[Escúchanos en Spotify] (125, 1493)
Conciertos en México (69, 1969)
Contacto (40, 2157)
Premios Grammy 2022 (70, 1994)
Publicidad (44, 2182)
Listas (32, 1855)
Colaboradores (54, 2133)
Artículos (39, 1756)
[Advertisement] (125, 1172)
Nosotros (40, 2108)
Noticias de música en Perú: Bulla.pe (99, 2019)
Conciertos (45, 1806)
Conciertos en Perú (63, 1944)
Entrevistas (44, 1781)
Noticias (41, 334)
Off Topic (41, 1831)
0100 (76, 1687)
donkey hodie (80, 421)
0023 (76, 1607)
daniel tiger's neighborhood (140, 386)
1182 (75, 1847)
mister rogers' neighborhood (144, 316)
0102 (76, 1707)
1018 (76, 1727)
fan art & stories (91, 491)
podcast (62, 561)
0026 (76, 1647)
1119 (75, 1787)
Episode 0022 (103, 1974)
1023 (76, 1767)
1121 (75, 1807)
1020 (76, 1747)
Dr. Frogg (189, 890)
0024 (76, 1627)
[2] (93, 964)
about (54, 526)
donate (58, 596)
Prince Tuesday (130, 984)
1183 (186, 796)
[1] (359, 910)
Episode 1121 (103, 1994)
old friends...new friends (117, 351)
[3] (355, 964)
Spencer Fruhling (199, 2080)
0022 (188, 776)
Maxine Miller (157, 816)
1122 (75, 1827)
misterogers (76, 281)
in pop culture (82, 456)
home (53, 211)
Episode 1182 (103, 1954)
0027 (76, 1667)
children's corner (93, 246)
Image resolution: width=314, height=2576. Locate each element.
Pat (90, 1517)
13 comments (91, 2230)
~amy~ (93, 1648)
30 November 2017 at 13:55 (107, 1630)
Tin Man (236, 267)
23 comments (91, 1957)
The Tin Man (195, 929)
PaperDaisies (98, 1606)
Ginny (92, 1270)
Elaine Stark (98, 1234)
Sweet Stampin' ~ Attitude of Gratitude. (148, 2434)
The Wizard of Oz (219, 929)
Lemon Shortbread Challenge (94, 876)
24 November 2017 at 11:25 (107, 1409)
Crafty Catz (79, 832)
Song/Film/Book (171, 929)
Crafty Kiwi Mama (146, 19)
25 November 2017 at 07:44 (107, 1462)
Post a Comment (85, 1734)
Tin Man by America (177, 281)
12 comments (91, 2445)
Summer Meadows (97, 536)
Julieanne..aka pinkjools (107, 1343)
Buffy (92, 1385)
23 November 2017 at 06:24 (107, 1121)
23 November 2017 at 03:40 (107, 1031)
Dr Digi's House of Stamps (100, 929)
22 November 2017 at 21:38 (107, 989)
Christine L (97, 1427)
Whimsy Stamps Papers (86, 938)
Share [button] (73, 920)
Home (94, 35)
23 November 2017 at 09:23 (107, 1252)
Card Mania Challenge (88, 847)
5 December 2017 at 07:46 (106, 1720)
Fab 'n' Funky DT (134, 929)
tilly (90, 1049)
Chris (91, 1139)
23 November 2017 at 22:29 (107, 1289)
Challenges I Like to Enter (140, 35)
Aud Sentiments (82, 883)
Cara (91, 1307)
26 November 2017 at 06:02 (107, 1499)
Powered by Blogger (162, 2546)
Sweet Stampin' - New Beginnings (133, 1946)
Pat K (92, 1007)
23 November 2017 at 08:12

[TASK PROMPT]:
From the records above, print only the lines between the one holding "13 comments (91, 2230)" and the one holding "Home (94, 35)", inclusive, exactly as they stand.

[ANSWER TO THIS EXERCISE]:
13 comments (91, 2230)
~amy~ (93, 1648)
30 November 2017 at 13:55 (107, 1630)
Tin Man (236, 267)
23 comments (91, 1957)
The Tin Man (195, 929)
PaperDaisies (98, 1606)
Ginny (92, 1270)
Elaine Stark (98, 1234)
Sweet Stampin' ~ Attitude of Gratitude. (148, 2434)
The Wizard of Oz (219, 929)
Lemon Shortbread Challenge (94, 876)
24 November 2017 at 11:25 (107, 1409)
Crafty Catz (79, 832)
Song/Film/Book (171, 929)
Crafty Kiwi Mama (146, 19)
25 November 2017 at 07:44 (107, 1462)
Post a Comment (85, 1734)
Tin Man by America (177, 281)
12 comments (91, 2445)
Summer Meadows (97, 536)
Julieanne..aka pinkjools (107, 1343)
Buffy (92, 1385)
23 November 2017 at 06:24 (107, 1121)
23 November 2017 at 03:40 (107, 1031)
Dr Digi's House of Stamps (100, 929)
22 November 2017 at 21:38 (107, 989)
Christine L (97, 1427)
Whimsy Stamps Papers (86, 938)
Share [button] (73, 920)
Home (94, 35)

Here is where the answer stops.